*SET EXERCISE*:
Set down, word for word, the item lines below from the line with "Task: Click the 'Tue-18' time axis label" to the line with "Action: [x=1426, y=244]", leaving the pictures out of your answer.

─── RECORDS FOR THE TASK

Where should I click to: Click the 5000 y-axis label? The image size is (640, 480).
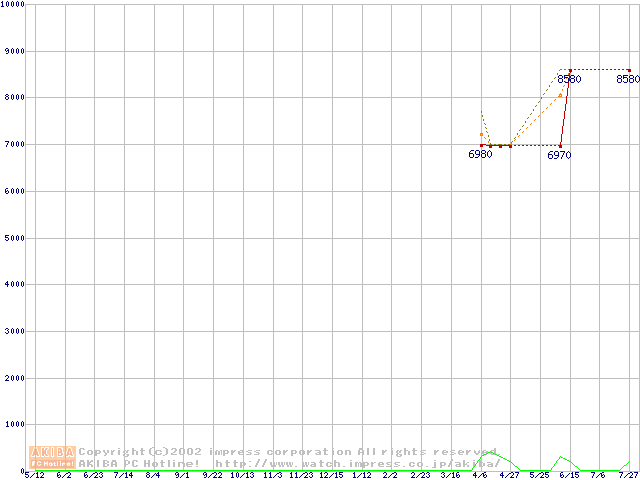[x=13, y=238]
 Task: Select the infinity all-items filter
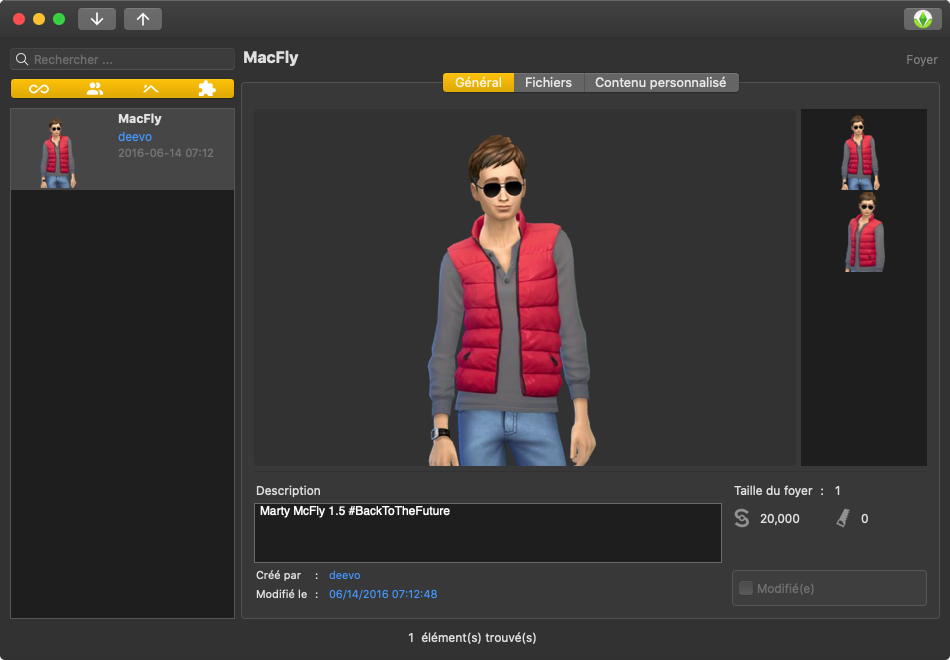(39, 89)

──────
─── RECORDS FOR THE TASK

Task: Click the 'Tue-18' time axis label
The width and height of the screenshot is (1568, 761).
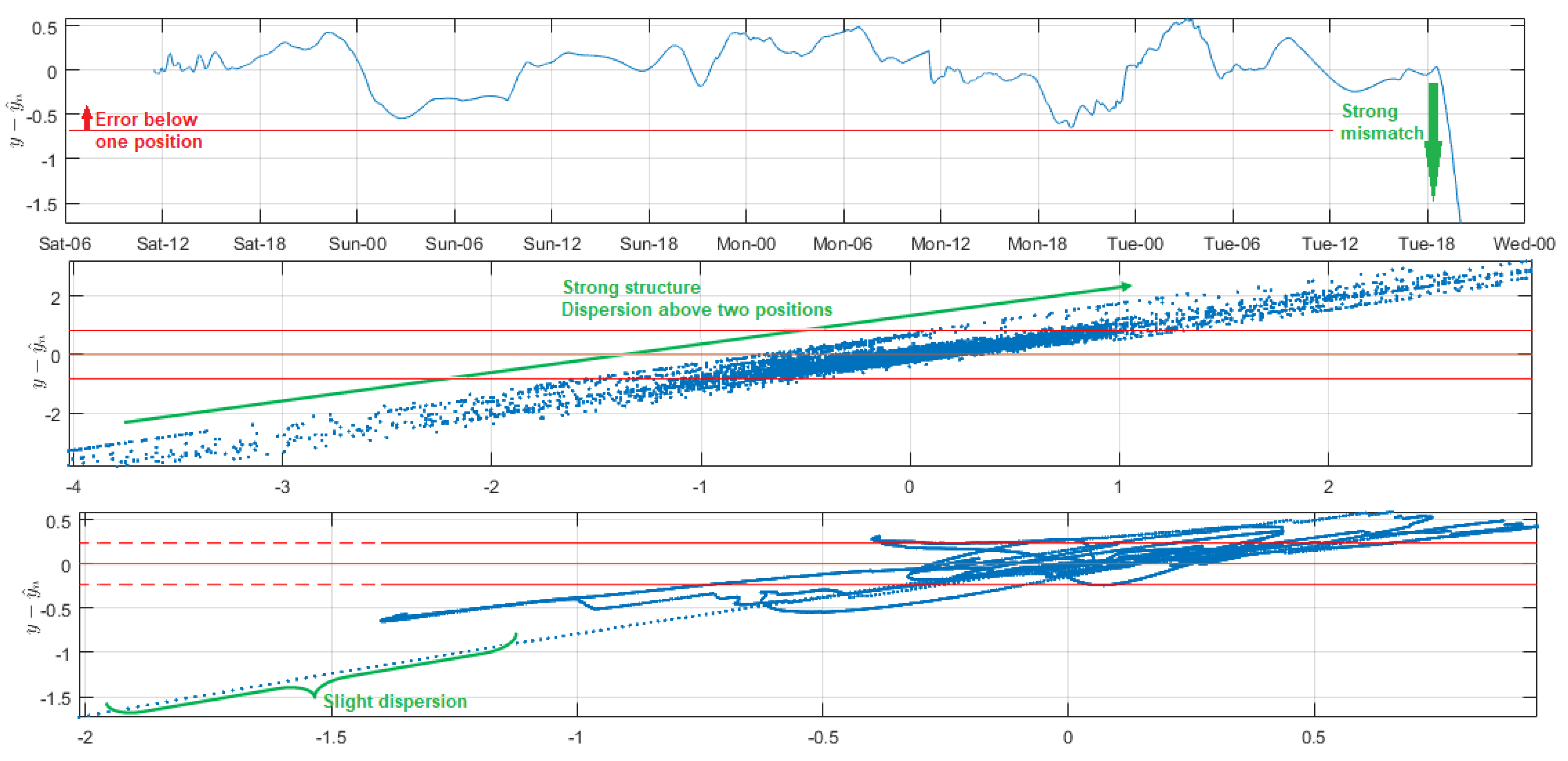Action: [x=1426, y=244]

──────

*COMPLETED EXERCISE*:
Task: Click the 'Tue-18' time axis label
The width and height of the screenshot is (1568, 761).
Action: [x=1426, y=244]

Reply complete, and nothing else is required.